● Instructions:
[1] In the dystonia study description, what is the central hypothesis?
[2] Carry on the dystonia study description, picking up right after its last sentence.

● Provided text:
★ ★ ★

To better understand how certain parts of the brain take up acetylcholine in people with dystonia.
Adults at least 18 years old who have DYT1 dystonia or cervical dystonia.
Healthy adult volunteers.
Participants will be screened with a medical history, physical exam, and pregnancy test.
Study visit 1:
Participants will have a magnetic resonance imaging (MRI) scan of the brain. The MRI scanner is a metal cylinder in a strong magnetic field that takes pictures of the brain. Participants will lie on a table that slides in and out of the cylinder.
Study visit 2:
Participants will have a positron emission tomography (PET) scan. The PET scanner is shaped like a doughnut. Participants will lie on a bed that slides in and out of the scanner. A small amount of a radioactive chemical that can be detected by the PET scanner will be given through an IV line to measure how the brain takes up acetylcholine.
|Condition or disease|
|Cervical Dystonia Dystonia Movement Disorder Focal Dystonia|
Dystonia is a heterogeneous group of movement disorders characterized by abnormal muscle contractions resulting in abnormal postures and movements. The spectrum of dystonia includes focal, segmental, multifocal, and generalized presentations with a broad range of age of onset. An example of a focal dystonia is cervical dystonia. The pathophysiology of dystonia is unclear, but prior neuroimaging and neuropathological studies have identified a role for the basal ganglia. In neuroimaging studies, microstructural changes in the basal ganglia have been found in voxel based morphometry (VBM) and diffusion tensor imaging (DTI), and abnormal basal ganglia metabolism has been seen in imaging with fluorodeoxyglucose positron emission tomography (FDG-PET) in various types of dystonia. Basal ganglia pathology has been observed, including a case series reporting neuronal loss in the striatum. There is further evidence implicating the basal ganglia in dystonia from studies of animal models. In animal models, experimental lesions of the basal ganglia induced dystonia. An abnormality in cholinergic neurotransmission has been has also been suggested because of a clinical response to antimuscarinic medications. The striatum is a site of acetylcholine synthesis, and expresses muscarinic receptors. While antimuscarinic medications are useful in the symptomatic treatment of dystonia, the role of muscarinic acetylcholine neurotransmission in dystonia is unclear.
The objective of this application is to determine the role played by a major basal ganglia neurotransmitter, acetylcholine, in the pathophysiology of primary dystonia. The central hypothesis is that cholinergic neurotransmission is deficient in the striatum in dystonia.

★ ★ ★

● Data for analysis:
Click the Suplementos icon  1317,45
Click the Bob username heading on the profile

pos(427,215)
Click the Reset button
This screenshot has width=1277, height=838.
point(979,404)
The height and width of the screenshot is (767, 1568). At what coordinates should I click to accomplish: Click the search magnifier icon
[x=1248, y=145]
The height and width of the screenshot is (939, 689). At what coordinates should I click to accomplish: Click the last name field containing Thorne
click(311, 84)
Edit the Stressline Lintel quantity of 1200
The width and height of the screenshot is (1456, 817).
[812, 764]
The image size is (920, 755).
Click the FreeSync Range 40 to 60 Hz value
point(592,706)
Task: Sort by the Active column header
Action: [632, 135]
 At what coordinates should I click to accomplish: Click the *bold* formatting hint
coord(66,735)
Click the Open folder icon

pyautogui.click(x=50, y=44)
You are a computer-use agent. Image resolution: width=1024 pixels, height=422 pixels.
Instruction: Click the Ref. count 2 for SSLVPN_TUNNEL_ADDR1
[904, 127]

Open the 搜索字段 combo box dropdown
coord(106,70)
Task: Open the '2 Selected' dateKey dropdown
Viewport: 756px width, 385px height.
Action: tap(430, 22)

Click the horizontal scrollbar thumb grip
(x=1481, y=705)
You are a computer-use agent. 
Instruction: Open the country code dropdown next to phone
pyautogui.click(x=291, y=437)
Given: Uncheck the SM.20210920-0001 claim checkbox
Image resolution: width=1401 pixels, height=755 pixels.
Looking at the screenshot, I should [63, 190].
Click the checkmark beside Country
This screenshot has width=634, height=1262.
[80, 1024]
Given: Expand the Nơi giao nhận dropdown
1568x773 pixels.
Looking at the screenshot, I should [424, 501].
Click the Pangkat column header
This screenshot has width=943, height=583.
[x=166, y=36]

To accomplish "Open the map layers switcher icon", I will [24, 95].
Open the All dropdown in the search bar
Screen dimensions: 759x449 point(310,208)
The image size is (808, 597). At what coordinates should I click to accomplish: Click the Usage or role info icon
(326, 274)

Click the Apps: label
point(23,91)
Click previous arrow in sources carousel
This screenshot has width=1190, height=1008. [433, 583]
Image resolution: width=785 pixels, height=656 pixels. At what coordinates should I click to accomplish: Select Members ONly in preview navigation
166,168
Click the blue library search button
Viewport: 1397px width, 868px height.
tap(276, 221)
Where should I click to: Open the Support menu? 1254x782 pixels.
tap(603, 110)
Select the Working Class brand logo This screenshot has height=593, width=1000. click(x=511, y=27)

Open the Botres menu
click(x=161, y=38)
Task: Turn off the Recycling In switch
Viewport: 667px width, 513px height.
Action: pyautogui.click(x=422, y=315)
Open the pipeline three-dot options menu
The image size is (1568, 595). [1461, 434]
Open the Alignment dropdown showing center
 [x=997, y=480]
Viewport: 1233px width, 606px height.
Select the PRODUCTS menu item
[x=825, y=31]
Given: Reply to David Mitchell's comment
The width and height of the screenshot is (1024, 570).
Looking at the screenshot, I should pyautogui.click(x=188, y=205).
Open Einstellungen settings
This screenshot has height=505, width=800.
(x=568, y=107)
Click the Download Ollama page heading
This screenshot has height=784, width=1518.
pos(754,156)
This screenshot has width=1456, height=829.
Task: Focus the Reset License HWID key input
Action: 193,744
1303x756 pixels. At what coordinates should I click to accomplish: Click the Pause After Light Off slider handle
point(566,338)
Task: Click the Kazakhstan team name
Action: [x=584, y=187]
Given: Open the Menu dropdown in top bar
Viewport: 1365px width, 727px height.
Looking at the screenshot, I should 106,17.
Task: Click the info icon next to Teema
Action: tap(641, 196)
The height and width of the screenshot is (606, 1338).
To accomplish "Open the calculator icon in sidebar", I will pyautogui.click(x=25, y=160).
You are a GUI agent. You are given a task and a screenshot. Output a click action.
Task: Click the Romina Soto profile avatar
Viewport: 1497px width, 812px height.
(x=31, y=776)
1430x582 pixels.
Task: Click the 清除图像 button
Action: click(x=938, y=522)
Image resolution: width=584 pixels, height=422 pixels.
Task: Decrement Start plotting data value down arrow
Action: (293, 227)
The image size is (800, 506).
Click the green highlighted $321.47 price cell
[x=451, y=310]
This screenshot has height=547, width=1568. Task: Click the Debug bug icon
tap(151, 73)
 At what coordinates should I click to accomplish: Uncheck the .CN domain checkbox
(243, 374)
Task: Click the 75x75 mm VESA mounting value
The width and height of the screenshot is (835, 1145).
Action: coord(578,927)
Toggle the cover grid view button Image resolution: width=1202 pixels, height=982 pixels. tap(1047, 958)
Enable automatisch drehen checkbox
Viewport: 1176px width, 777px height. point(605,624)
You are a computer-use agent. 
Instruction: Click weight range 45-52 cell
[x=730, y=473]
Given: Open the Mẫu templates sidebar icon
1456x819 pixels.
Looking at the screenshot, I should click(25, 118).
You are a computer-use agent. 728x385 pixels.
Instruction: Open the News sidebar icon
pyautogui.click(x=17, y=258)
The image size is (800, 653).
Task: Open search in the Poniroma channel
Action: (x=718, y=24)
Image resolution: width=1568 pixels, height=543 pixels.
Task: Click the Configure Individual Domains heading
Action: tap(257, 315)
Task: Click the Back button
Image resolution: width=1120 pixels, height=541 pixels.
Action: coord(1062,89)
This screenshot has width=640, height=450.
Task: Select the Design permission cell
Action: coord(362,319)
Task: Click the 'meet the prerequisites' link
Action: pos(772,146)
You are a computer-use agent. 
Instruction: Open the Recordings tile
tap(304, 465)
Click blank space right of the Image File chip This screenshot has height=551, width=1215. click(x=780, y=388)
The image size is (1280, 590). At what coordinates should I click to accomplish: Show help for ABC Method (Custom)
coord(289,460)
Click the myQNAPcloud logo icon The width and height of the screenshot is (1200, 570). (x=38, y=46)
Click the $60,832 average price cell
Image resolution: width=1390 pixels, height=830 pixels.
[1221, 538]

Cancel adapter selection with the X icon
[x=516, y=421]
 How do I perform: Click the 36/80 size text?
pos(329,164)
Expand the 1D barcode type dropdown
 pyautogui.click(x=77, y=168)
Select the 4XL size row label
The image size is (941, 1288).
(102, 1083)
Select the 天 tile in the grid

★ ★ ★

● Your responses:
[1] Cholinergic neurotransmission is deficient in the striatum in dystonia.

[2]
We plan to examine one group of patients with a form of primary dystonia (cervical dystonia) to be compared with healthy volunteers without history of neurological or psychiatric disorders.
This is a case-control study. Using a neuroimaging technique, position emission tomography (PET), the central hypothesis will be tested by pursuing one specific aim: to map M2 muscarinic acetylcholine receptor binding in cervical dystonia as measured with PET using [18F]FP-TZTP.
This study will determine cholinergic neurotransmitter receptor binding in patients with cervical dystonia compared with healthy controls. This proposed research study is expected to advance our understanding of the pathophysiology of dystonia in order to identify possible targets for potential pharmacological treatments in dystonia and monitor disease progression.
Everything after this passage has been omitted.